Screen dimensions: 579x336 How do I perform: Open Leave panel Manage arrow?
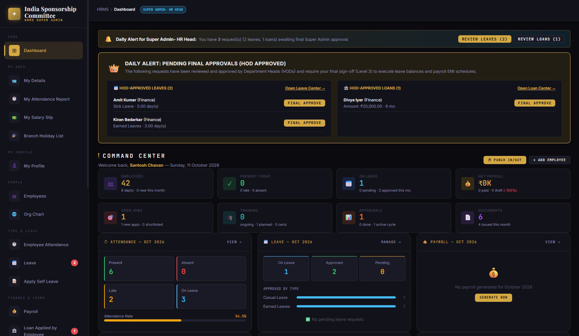point(391,242)
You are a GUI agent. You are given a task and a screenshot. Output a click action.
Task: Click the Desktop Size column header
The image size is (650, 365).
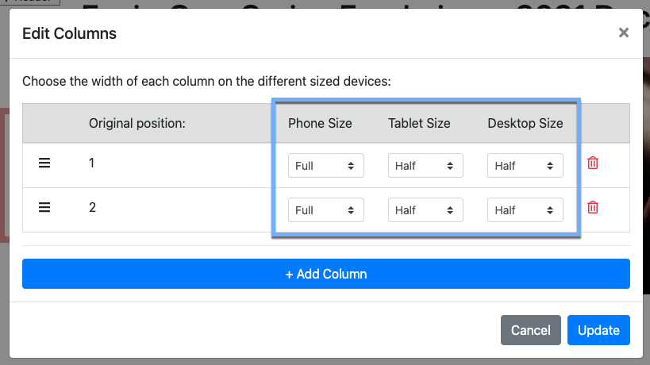[x=525, y=123]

:::

-- EXERCISE OBJECTIVE --
The required output is the listing above reproduced exactly, pictures removed.

-- TASK RESPONSE --
Screen dimensions: 579x336 How do I perform: Open Leave panel Manage arrow?
point(391,242)
You are a GUI agent. You are given a task and a screenshot. Output a click action.
Task: Click the Desktop Size column header
The image size is (650, 365).
[x=525, y=123]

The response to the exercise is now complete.